Will County board to vote on 4-cent countywide gas tax following doubled Illinois tax
Included in Gov. J.B. Pritzker’s capital plan is increased taxing power for some county governments to create or raise countywide gas taxes. Will County could be the first to exercise that authority.
Drivers filling up in Will County could soon lose a small advantage over most of their collar county peers.
On Dec. 5, a proposal to create a 4-cent countywide gas tax passed the Will County Board Public Works and Transportation Committee, sending it to the full county board for a final vote, according to the Herald-News.
The committee passed the tax proposal along party lines, with four Democrats voting in favor of the tax and three Republicans voting against it. The county board vote is Dec. 19.
Will County Director of Transportation Jeff Ronaldson proposed the gas tax in August, estimating a 4-cent tax would generate an extra $12 million annually.
Republicans on the board said the county already will receive an extra $6.2 million from the doubled state gas tax, as well as $23 million in state money for road projects during the next six years. Will County receives $9.2 million from motor fuel taxes at present.
Democrats said the money is needed for infrastructure that will boost economic development and help the county grow.

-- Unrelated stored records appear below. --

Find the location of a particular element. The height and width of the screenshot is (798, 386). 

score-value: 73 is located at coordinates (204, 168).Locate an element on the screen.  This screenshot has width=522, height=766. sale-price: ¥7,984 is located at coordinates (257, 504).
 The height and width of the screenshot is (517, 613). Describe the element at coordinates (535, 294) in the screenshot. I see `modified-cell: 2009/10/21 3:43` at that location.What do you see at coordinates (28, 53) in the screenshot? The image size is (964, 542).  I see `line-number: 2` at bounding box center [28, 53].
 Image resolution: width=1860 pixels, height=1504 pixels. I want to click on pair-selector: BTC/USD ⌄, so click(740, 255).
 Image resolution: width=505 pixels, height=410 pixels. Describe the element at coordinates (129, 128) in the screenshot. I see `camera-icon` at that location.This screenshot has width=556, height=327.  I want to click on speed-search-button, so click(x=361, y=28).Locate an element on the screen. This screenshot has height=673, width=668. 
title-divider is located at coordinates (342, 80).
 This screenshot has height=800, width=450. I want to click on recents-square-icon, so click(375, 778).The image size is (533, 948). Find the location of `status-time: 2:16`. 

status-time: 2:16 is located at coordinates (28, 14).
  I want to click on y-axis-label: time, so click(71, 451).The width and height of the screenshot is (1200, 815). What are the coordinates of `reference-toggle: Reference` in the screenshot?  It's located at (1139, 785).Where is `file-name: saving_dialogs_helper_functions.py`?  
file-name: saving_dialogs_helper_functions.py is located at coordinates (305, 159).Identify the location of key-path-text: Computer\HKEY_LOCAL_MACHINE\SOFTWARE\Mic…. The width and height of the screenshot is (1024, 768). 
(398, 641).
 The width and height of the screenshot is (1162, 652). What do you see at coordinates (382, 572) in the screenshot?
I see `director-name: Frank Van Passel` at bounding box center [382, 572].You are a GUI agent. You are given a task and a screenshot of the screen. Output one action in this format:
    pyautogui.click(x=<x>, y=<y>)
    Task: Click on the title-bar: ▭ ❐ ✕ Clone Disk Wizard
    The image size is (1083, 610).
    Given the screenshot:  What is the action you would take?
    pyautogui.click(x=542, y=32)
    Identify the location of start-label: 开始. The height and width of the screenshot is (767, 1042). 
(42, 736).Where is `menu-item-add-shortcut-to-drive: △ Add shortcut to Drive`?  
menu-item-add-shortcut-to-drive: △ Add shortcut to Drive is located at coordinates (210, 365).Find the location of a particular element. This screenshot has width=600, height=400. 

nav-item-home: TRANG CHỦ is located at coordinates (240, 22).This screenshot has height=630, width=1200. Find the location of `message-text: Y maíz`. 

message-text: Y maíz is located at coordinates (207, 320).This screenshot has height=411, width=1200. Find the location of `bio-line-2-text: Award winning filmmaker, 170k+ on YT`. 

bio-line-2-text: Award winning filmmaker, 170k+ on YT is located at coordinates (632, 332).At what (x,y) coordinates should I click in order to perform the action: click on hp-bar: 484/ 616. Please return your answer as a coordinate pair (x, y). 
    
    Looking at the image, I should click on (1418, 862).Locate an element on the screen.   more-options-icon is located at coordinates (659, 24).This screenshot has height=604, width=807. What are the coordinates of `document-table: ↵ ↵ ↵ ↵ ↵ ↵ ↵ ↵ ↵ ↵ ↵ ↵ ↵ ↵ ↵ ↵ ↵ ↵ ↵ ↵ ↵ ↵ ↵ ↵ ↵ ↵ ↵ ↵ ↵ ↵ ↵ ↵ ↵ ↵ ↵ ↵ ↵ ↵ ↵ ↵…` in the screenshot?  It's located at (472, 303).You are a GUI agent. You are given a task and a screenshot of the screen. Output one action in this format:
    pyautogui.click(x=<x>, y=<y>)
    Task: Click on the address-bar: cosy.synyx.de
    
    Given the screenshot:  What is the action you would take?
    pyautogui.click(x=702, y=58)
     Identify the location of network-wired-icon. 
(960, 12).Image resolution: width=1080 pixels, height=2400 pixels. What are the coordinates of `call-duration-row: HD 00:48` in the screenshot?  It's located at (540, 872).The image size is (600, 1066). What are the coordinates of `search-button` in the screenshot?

Gov. J.B. Pritzker’s $45 billion capital plan, which doubled the state’s gas tax to 38 cents from 19 cents per gallon, brought Illinois’ total gas tax burden to third- from 10th-highest in the nation. According to an Illinois Policy Institute analysis, drivers on average will pay an extra $100 per year for the state gas tax hike. Collectively drivers will pay $1.2 billion a year.
Pritzker’s plan also granted Chicago and the collar counties more authority to tax gasoline, allowing for a motor fuel tax of up to 8 cents per gallon. Currently, only DuPage, Kane and McHenry counties impose a countywide gas tax at 4 cents per gallon. Under the new law, those counties could double their gas tax levies. Will and Lake may enact new ones up to 8 cents per gallon, but Will’s proposal is for half that amount.
If board members approve the tax, Will County would be the first of the counties to take advantage of its new taxing authority.
The county’s proposed gas tax hike would come atop the layers of taxes drivers already pay on gasoline at the state and local levels. In addition to federal, state and local excise taxes on motor fuel, Illinois is one of only a handful of states that applies state and local sales taxes to gas.
Because nearly two-thirds of Illinois’ population resides in the collar counties, additional gas tax hikes by county governments could push Illinois’ overall average gas tax burden above No. 3.
Will County has been shifting from Republican to Democrat in recent years, and Democrats now hold the majority on the county board. If the board vote Dec. 19 remains along party lines like the committee vote, drivers could see extra pain at the county’s pumps soon.